**What the task requires:**
Copy the lines of the records word for word, starting at the line that contains "Open Toronto Airbnb" and continuing through the end of the records.

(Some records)

┄┄┄┄┄┄┄┄┄┄

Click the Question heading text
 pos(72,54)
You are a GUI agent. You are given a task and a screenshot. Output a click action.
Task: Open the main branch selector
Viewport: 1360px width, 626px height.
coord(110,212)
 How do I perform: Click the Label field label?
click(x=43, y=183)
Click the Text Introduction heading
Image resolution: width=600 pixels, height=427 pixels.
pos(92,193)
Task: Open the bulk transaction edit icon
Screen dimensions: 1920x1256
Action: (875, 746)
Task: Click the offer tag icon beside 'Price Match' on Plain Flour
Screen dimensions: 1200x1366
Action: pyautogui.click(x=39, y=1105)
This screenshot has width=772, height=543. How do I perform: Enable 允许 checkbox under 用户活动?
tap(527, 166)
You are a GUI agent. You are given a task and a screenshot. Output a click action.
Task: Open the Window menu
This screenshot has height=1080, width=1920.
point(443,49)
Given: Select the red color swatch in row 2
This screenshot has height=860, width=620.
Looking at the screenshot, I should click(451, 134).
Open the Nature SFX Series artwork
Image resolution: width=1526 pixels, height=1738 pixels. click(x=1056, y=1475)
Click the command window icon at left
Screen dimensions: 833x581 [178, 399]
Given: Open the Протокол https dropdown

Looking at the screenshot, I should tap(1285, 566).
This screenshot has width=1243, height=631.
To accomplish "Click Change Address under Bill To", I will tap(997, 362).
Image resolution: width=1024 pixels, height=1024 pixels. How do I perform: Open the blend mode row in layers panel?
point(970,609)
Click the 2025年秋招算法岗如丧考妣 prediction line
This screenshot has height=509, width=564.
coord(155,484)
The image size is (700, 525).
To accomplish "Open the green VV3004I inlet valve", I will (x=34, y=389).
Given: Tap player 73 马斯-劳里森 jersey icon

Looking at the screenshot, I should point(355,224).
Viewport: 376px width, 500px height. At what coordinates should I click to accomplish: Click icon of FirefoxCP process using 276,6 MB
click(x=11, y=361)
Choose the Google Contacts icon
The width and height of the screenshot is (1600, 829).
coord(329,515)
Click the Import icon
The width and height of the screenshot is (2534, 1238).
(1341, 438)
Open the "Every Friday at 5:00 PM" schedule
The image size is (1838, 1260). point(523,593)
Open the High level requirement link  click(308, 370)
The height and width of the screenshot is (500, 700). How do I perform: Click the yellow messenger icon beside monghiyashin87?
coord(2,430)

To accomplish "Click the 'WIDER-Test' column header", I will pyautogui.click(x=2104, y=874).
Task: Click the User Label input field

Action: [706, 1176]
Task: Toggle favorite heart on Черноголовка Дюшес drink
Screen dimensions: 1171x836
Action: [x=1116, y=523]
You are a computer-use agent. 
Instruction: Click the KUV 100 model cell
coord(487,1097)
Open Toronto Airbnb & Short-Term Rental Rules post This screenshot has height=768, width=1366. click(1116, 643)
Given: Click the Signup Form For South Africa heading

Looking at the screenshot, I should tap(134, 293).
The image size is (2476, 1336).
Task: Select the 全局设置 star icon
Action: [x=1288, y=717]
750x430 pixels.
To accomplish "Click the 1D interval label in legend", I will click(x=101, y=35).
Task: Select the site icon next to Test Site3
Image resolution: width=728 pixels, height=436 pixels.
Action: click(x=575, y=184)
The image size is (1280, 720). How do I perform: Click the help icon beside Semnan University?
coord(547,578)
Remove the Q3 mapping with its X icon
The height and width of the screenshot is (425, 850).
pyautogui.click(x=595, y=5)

┄┄┄┄┄┄┄┄┄┄

**Solution for this problem:**
Open Toronto Airbnb & Short-Term Rental Rules post This screenshot has height=768, width=1366. click(1116, 643)
Given: Click the Signup Form For South Africa heading

Looking at the screenshot, I should tap(134, 293).
The image size is (2476, 1336).
Task: Select the 全局设置 star icon
Action: [x=1288, y=717]
750x430 pixels.
To accomplish "Click the 1D interval label in legend", I will click(x=101, y=35).
Task: Select the site icon next to Test Site3
Image resolution: width=728 pixels, height=436 pixels.
Action: click(x=575, y=184)
The image size is (1280, 720). How do I perform: Click the help icon beside Semnan University?
coord(547,578)
Remove the Q3 mapping with its X icon
The height and width of the screenshot is (425, 850).
pyautogui.click(x=595, y=5)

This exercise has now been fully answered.